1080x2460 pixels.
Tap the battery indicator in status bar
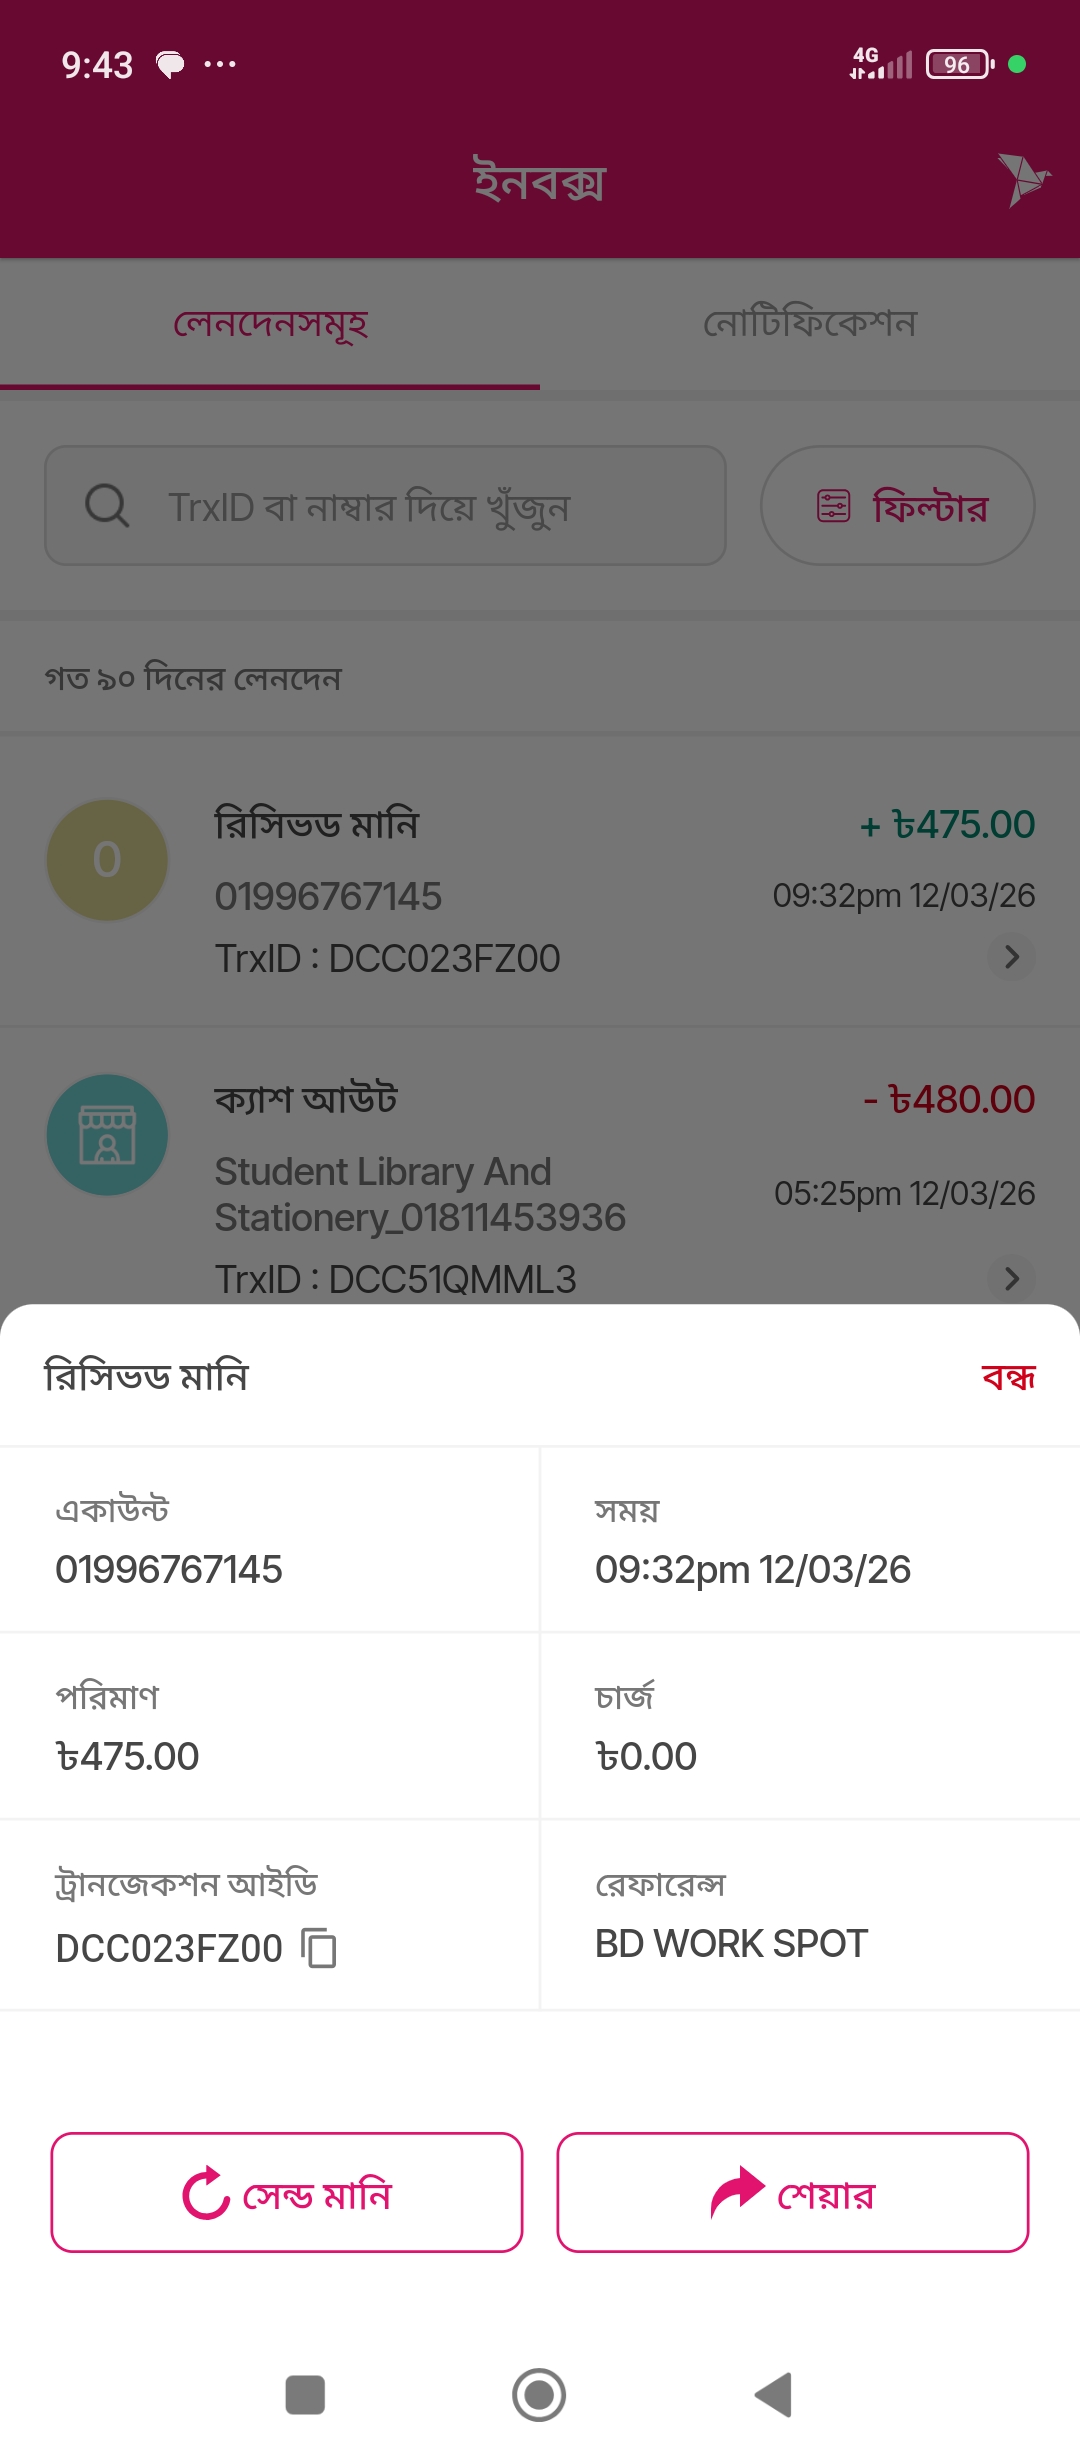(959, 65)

* * *

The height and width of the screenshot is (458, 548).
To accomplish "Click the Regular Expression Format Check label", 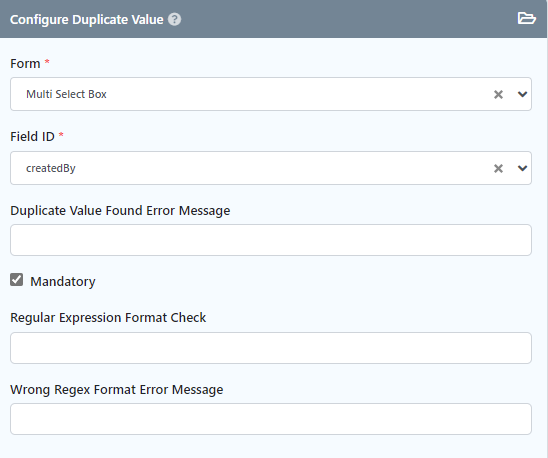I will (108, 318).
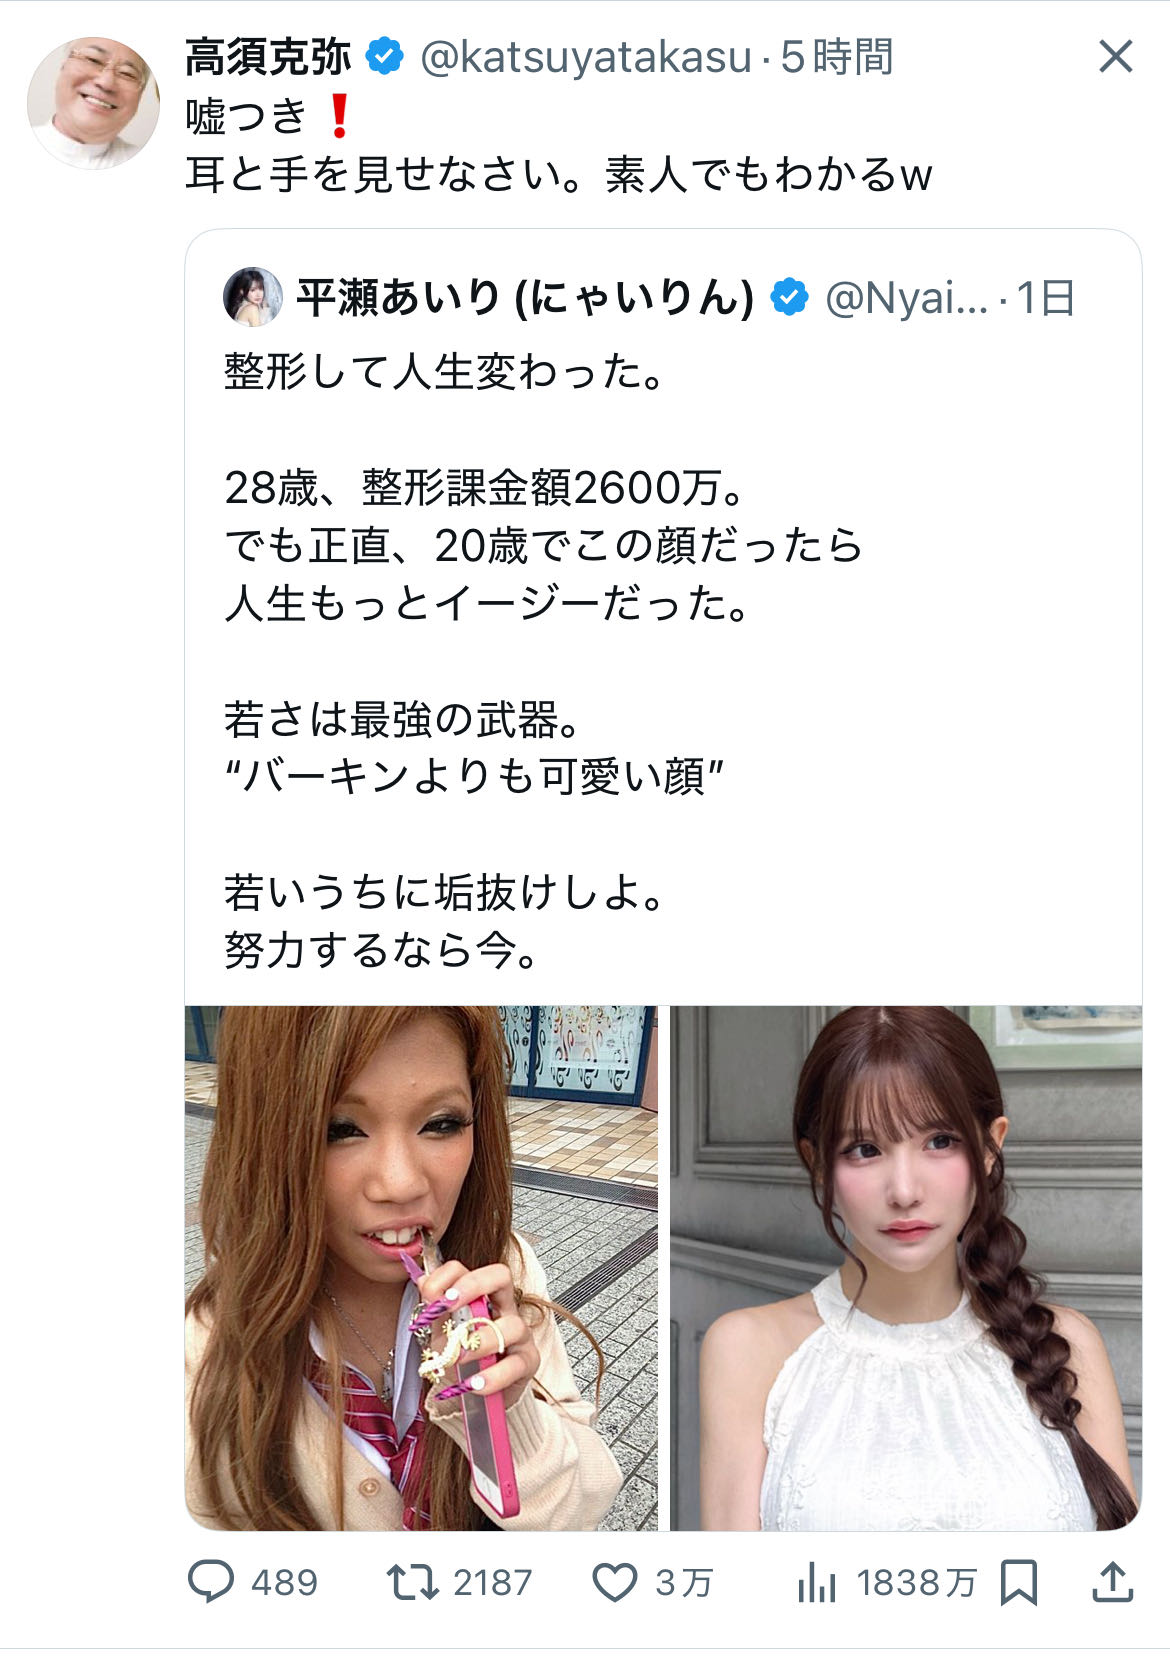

▸ **What the exercise asks**:
Which lines in the items above contain the string "height"? Case counts. Report each matching line in full.

▸ **Full response**:
The height and width of the screenshot is (458, 548).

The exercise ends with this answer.